* What is expected *
Beneath this sentence is a listing. Return its lines from the one containing "Click Escalate in the Links section" through the last, exactly, and omit the pictures.

◇ ◇ ◇

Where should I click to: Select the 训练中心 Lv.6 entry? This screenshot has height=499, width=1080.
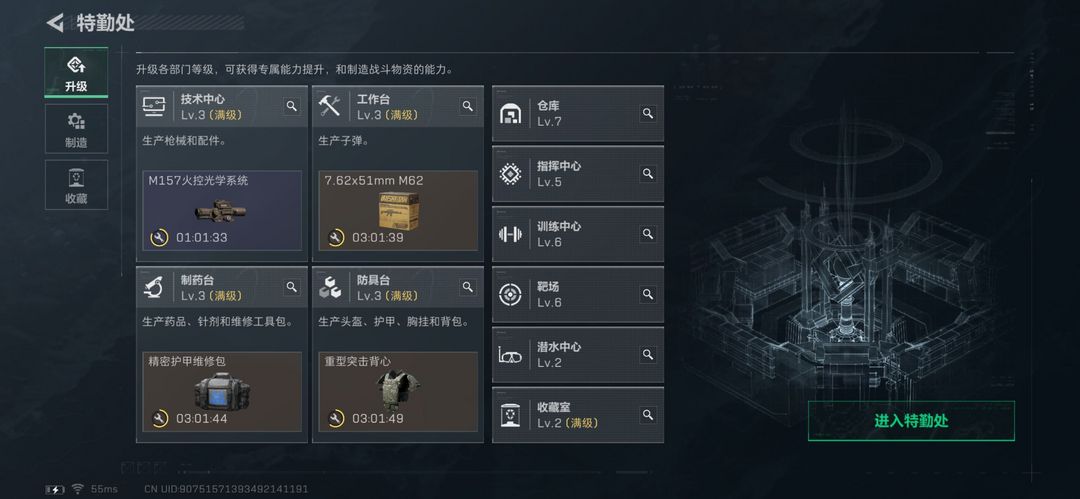tap(578, 234)
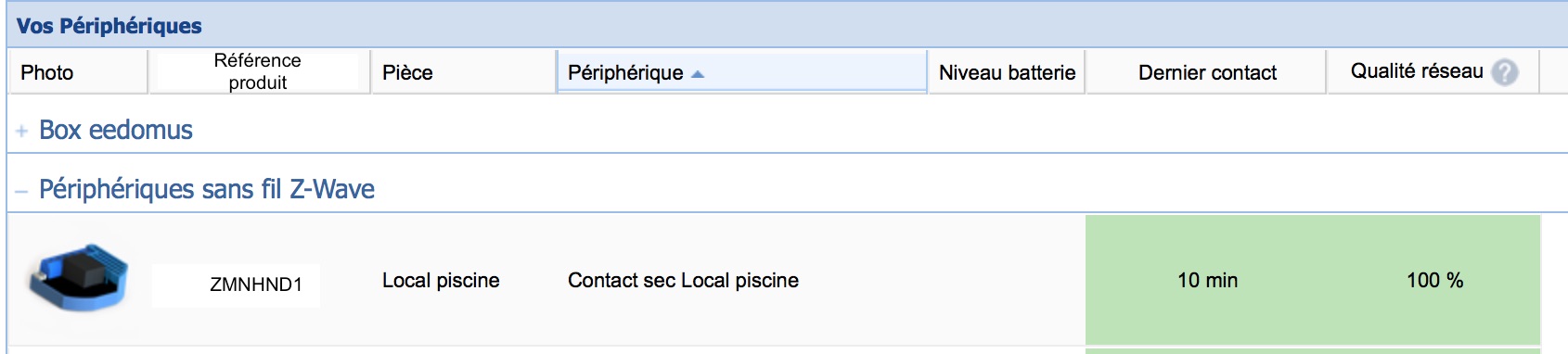
Task: Collapse the Périphériques sans fil Z-Wave group
Action: [x=207, y=189]
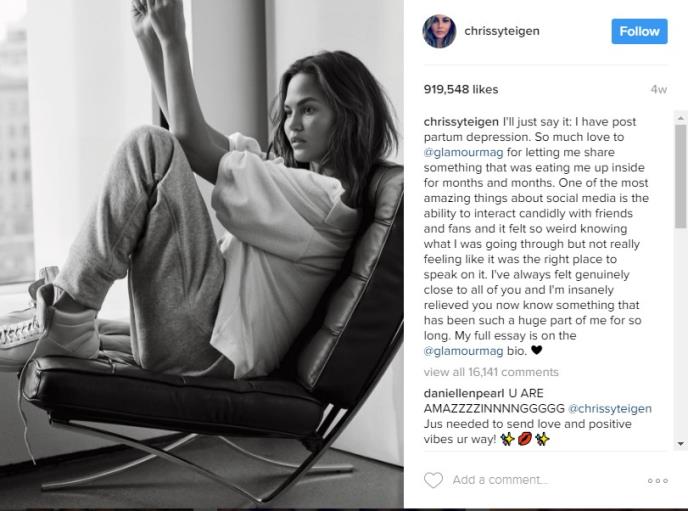View all 16,141 comments
This screenshot has height=511, width=688.
coord(491,372)
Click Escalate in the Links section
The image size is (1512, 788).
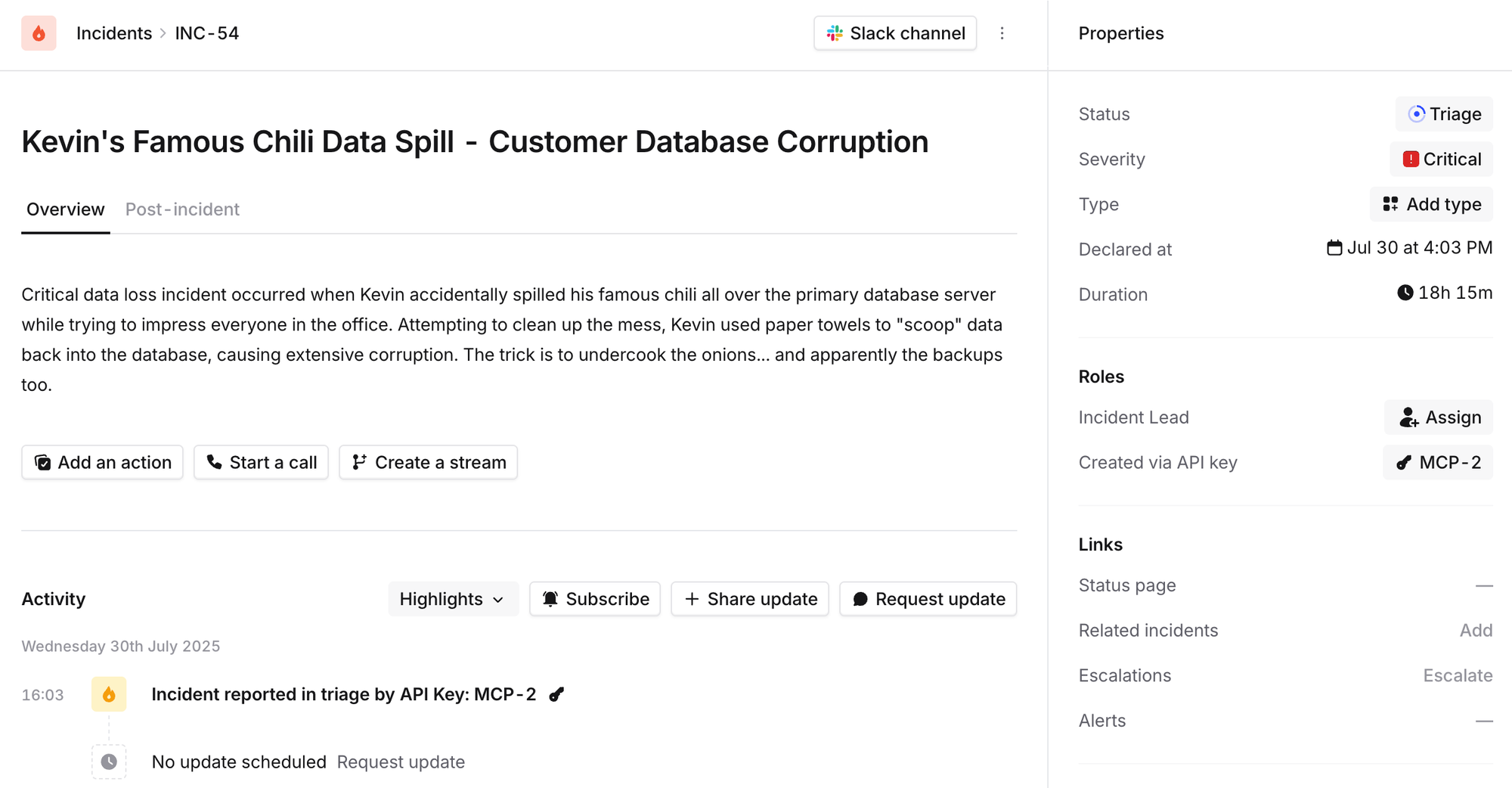click(1458, 675)
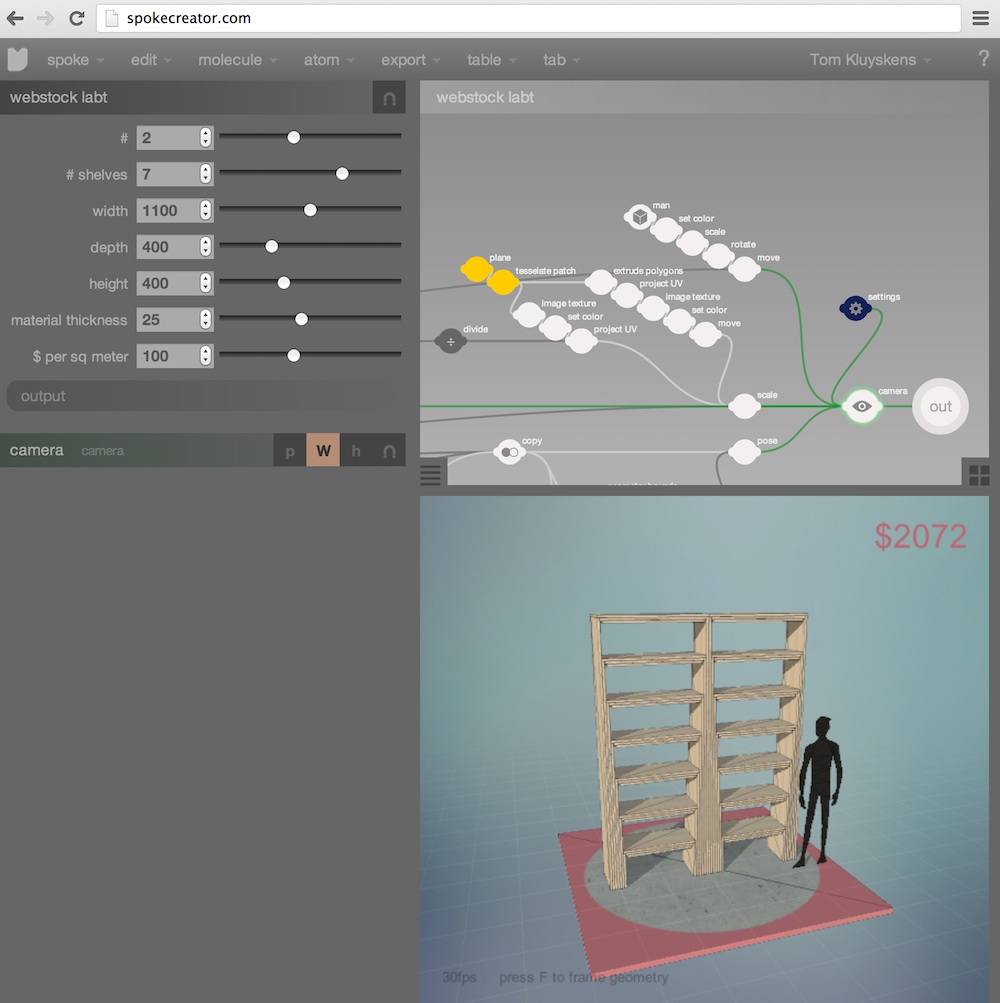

◇ ◇ ◇

* Solution below *
Click Escalate in the Links section
The image size is (1512, 788).
click(1458, 675)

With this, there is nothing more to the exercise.